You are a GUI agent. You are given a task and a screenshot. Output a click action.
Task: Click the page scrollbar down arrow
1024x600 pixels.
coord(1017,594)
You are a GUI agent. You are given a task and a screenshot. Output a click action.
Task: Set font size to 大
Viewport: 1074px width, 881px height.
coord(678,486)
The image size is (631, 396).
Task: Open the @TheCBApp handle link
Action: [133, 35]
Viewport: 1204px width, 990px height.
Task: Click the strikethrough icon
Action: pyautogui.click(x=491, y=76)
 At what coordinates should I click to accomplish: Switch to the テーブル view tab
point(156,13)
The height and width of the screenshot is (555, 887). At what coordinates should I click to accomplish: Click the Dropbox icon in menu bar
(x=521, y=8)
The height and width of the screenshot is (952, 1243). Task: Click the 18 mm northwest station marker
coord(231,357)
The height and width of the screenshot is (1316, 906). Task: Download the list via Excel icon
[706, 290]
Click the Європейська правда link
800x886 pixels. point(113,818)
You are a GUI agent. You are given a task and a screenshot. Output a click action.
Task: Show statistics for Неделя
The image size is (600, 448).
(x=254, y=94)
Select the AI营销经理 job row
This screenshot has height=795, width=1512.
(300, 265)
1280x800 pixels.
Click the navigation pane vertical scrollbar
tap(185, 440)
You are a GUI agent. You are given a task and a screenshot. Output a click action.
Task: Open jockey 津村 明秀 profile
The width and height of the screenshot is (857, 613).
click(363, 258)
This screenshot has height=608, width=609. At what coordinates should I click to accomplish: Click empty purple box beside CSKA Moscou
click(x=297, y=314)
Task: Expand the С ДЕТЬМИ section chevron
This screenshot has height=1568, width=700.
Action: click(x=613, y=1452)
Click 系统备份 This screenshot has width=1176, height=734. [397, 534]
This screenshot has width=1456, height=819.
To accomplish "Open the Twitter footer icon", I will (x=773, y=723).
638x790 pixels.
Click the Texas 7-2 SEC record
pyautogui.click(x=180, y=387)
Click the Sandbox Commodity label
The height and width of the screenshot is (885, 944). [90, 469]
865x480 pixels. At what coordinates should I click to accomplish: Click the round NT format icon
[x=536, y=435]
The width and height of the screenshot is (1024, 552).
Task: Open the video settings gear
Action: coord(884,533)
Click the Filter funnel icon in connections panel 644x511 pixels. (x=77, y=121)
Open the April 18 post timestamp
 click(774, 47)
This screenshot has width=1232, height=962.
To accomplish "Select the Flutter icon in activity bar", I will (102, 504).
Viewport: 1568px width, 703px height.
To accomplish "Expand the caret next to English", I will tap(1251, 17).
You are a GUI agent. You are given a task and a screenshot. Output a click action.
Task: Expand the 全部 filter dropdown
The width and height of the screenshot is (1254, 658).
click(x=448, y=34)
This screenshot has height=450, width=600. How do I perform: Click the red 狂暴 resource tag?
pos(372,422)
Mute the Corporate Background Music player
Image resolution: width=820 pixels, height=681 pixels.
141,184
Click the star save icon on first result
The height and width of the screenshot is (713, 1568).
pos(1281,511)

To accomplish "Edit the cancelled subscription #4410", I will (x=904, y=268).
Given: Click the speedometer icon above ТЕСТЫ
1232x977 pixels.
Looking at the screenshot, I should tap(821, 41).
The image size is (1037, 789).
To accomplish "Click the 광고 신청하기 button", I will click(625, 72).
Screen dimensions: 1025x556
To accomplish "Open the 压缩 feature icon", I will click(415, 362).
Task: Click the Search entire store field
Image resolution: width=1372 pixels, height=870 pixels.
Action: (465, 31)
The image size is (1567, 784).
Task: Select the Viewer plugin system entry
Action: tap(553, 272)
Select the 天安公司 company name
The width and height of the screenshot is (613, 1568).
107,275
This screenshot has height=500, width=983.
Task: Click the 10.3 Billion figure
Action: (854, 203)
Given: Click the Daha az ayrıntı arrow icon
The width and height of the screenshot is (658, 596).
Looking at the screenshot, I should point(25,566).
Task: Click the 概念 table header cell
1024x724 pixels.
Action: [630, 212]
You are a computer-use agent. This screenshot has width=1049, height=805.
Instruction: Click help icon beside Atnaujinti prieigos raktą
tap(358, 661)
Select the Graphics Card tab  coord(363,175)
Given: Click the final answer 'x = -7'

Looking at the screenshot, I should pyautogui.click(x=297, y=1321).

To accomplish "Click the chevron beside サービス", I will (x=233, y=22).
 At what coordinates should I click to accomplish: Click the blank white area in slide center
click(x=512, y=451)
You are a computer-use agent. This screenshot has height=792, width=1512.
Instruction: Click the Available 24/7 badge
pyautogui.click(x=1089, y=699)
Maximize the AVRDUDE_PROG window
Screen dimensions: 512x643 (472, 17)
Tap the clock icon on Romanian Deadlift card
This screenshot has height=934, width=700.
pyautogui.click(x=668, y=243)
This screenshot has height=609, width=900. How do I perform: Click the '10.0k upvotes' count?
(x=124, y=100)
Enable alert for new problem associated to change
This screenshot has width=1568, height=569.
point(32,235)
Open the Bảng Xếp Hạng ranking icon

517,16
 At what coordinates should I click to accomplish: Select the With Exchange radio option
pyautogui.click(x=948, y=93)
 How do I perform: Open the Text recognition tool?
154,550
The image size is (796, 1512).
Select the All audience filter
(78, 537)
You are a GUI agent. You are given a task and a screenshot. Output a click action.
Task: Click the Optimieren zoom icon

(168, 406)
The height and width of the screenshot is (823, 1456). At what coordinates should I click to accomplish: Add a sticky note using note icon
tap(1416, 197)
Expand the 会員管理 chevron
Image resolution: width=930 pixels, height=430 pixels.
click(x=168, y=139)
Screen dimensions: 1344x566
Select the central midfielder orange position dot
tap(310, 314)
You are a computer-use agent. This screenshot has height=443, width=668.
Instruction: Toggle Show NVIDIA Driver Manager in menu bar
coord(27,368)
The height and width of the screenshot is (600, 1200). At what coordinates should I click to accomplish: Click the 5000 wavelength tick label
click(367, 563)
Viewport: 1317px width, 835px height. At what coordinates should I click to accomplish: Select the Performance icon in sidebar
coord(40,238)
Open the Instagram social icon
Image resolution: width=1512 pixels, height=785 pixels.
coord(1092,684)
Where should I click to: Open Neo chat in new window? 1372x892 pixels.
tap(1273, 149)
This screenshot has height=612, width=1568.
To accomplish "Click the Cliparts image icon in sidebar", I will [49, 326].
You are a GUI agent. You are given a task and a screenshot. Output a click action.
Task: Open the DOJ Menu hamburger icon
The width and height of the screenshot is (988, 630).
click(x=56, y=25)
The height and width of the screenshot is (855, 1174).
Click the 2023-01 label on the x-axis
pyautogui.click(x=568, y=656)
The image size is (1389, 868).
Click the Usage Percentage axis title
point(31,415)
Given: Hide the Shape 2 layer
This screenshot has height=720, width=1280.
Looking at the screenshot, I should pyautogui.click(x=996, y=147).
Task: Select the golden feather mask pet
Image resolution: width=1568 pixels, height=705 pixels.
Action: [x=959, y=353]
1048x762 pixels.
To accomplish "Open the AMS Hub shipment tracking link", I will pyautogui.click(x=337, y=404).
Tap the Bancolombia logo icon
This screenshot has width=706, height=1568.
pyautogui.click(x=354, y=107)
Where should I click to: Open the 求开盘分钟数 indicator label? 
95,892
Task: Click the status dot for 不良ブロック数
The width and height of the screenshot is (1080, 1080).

▸ Problem to solve: Convert the data above into a JSON list of strings, with one string per line and blank lines omitted.

▸ Exercise answer:
[
  "You are a GUI agent. You are given a task and a screenshot. Output a click action.",
  "Task: Click the page scrollbar down arrow",
  "1024x600 pixels.",
  "coord(1017,594)",
  "You are a GUI agent. You are given a task and a screenshot. Output a click action.",
  "Task: Set font size to 大",
  "Viewport: 1074px width, 881px height.",
  "coord(678,486)",
  "The image size is (631, 396).",
  "Task: Open the @TheCBApp handle link",
  "Action: [133, 35]",
  "Viewport: 1204px width, 990px height.",
  "Task: Click the strikethrough icon",
  "Action: pyautogui.click(x=491, y=76)",
  " At what coordinates should I click to accomplish: Switch to the テーブル view tab",
  "point(156,13)",
  "The height and width of the screenshot is (555, 887). At what coordinates should I click to accomplish: Click the Dropbox icon in menu bar",
  "(x=521, y=8)",
  "The height and width of the screenshot is (952, 1243). Task: Click the 18 mm northwest station marker",
  "coord(231,357)",
  "The height and width of the screenshot is (1316, 906). Task: Download the list via Excel icon",
  "[706, 290]",
  "Click the Європейська правда link",
  "800x886 pixels. point(113,818)",
  "You are a GUI agent. You are given a task and a screenshot. Output a click action.",
  "Task: Show statistics for Неделя",
  "The image size is (600, 448).",
  "(x=254, y=94)",
  "Select the AI营销经理 job row",
  "This screenshot has height=795, width=1512.",
  "(300, 265)",
  "1280x800 pixels.",
  "Click the navigation pane vertical scrollbar",
  "tap(185, 440)",
  "You are a GUI agent. You are given a task and a screenshot. Output a click action.",
  "Task: Open jockey 津村 明秀 profile",
  "The width and height of the screenshot is (857, 613).",
  "click(363, 258)",
  "This screenshot has height=608, width=609. At what coordinates should I click to accomplish: Click empty purple box beside CSKA Moscou",
  "click(x=297, y=314)",
  "Task: Expand the С ДЕТЬМИ section chevron",
  "This screenshot has height=1568, width=700.",
  "Action: click(x=613, y=1452)",
  "Click 系统备份 This screenshot has width=1176, height=734. [397, 534]",
  "This screenshot has width=1456, height=819.",
  "To accomplish \"Open the Twitter footer icon\", I will (x=773, y=723).",
  "638x790 pixels.",
  "Click the Texas 7-2 SEC record",
  "pyautogui.click(x=180, y=387)",
  "Click the Sandbox Commodity label",
  "The height and width of the screenshot is (885, 944). [90, 469]",
  "865x480 pixels. At what coordinates should I click to accomplish: Click the round NT format icon",
  "[x=536, y=435]",
  "The width and height of the screenshot is (1024, 552).",
  "Task: Open the video settings gear",
  "Action: coord(884,533)",
  "Click the Filter funnel icon in connections panel 644x511 pixels. (x=77, y=121)",
  "Open the April 18 post timestamp",
  " click(774, 47)",
  "This screenshot has width=1232, height=962.",
  "To accomplish \"Select the Flutter icon in activity bar\", I will (102, 504).",
  "Viewport: 1568px width, 703px height.",
  "To accomplish \"Expand the caret next to English\", I will tap(1251, 17).",
  "You are a GUI agent. You are given a task and a screenshot. Output a click action.",
  "Task: Expand the 全部 filter dropdown",
  "The width and height of the screenshot is (1254, 658).",
  "click(x=448, y=34)",
  "This screenshot has height=450, width=600. How do I perform: Click the red 狂暴 resource tag?",
  "pos(372,422)",
  "Mute the Corporate Background Music player",
  "Image resolution: width=820 pixels, height=681 pixels.",
  "141,184",
  "Click the star save icon on first result",
  "The height and width of the screenshot is (713, 1568).",
  "pos(1281,511)",
  "To accomplish \"Edit the cancelled subscription #4410\", I will (x=904, y=268).",
  "Given: Click the speedometer icon above ТЕСТЫ",
  "1232x977 pixels.",
  "Looking at the screenshot, I should tap(821, 41).",
  "The image size is (1037, 789).",
  "To accomplish \"Click the 광고 신청하기 button\", I will click(625, 72).",
  "Screen dimensions: 1025x556",
  "To accomplish \"Open the 压缩 feature icon\", I will click(415, 362).",
  "Task: Click the Search entire store field",
  "Image resolution: width=1372 pixels, height=870 pixels.",
  "Action: (465, 31)",
  "The image size is (1567, 784).",
  "Task: Select the Viewer plugin system entry",
  "Action: tap(553, 272)",
  "Select the 天安公司 company name",
  "The width and height of the screenshot is (613, 1568).",
  "107,275",
  "This screenshot has height=500, width=983.",
  "Task: Click the 10.3 Billion figure",
  "Action: (854, 203)",
  "Given: Click the Daha az ayrıntı arrow icon",
  "The width and height of the screenshot is (658, 596).",
  "Looking at the screenshot, I should point(25,566).",
  "Task: Click the 概念 table header cell",
  "1024x724 pixels.",
  "Action: [630, 212]",
  "You are a computer-use agent. This screenshot has width=1049, height=805.",
  "Instruction: Click help icon beside Atnaujinti prieigos raktą",
  "tap(358, 661)",
  "Select the Graphics Card tab  coord(363,175)",
  "Given: Click the final answer 'x = -7'",
  "Looking at the screenshot, I should pyautogui.click(x=297, y=1321).",
  "To accomplish \"Click the chevron beside サービス\", I will (x=233, y=22).",
  " At what coordinates should I click to accomplish: Click the blank white area in slide center",
  "click(x=512, y=451)",
  "You are a computer-use agent. This screenshot has height=792, width=1512.",
  "Instruction: Click the Available 24/7 badge",
  "pyautogui.click(x=1089, y=699)",
  "Maximize the AVRDUDE_PROG window",
  "Screen dimensions: 512x643 (472, 17)",
  "Tap the clock icon on Romanian Deadlift card",
  "This screenshot has height=934, width=700.",
  "pyautogui.click(x=668, y=243)",
  "This screenshot has height=609, width=900. How do I perform: Click the '10.0k upvotes' count?",
  "(x=124, y=100)",
  "Enable alert for new problem associated to change",
  "This screenshot has width=1568, height=569.",
  "point(32,235)",
  "Open the Bảng Xếp Hạng ranking icon",
  "517,16",
  " At what coordinates should I click to accomplish: Select the With Exchange radio option",
  "pyautogui.click(x=948, y=93)",
  " How do I perform: Open the Text recognition tool?",
  "154,550",
  "The image size is (796, 1512).",
  "Select the All audience filter",
  "(78, 537)",
  "You are a GUI agent. You are given a task and a screenshot. Output a click action.",
  "Task: Click the Optimieren zoom icon",
  "(168, 406)",
  "The height and width of the screenshot is (823, 1456). At what coordinates should I click to accomplish: Add a sticky note using note icon",
  "tap(1416, 197)",
  "Expand the 会員管理 chevron",
  "Image resolution: width=930 pixels, height=430 pixels.",
  "click(x=168, y=139)",
  "Screen dimensions: 1344x566",
  "Select the central midfielder orange position dot",
  "tap(310, 314)",
  "You are a computer-use agent. This screenshot has height=443, width=668.",
  "Instruction: Toggle Show NVIDIA Driver Manager in menu bar",
  "coord(27,368)",
  "The height and width of the screenshot is (600, 1200). At what coordinates should I click to accomplish: Click the 5000 wavelength tick label",
  "click(367, 563)",
  "Viewport: 1317px width, 835px height. At what coordinates should I click to accomplish: Select the Performance icon in sidebar",
  "coord(40,238)",
  "Open the Instagram social icon",
  "Image resolution: width=1512 pixels, height=785 pixels.",
  "coord(1092,684)",
  "Where should I click to: Open Neo chat in new window? 1372x892 pixels.",
  "tap(1273, 149)",
  "This screenshot has height=612, width=1568.",
  "To accomplish \"Click the Cliparts image icon in sidebar\", I will [49, 326].",
  "You are a GUI agent. You are given a task and a screenshot. Output a click action.",
  "Task: Open the DOJ Menu hamburger icon",
  "The width and height of the screenshot is (988, 630).",
  "click(x=56, y=25)",
  "The height and width of the screenshot is (855, 1174).",
  "Click the 2023-01 label on the x-axis",
  "pyautogui.click(x=568, y=656)",
  "The image size is (1389, 868).",
  "Click the Usage Percentage axis title",
  "point(31,415)",
  "Given: Hide the Shape 2 layer",
  "This screenshot has height=720, width=1280.",
  "Looking at the screenshot, I should pyautogui.click(x=996, y=147).",
  "Task: Select the golden feather mask pet",
  "Image resolution: width=1568 pixels, height=705 pixels.",
  "Action: [x=959, y=353]",
  "1048x762 pixels.",
  "To accomplish \"Open the AMS Hub shipment tracking link\", I will pyautogui.click(x=337, y=404).",
  "Tap the Bancolombia logo icon",
  "This screenshot has width=706, height=1568.",
  "pyautogui.click(x=354, y=107)",
  "Where should I click to: Open the 求开盘分钟数 indicator label? ",
  "95,892",
  "Task: Click the status dot for 不良ブロック数",
  "The width and height of the screenshot is (1080, 1080)."
]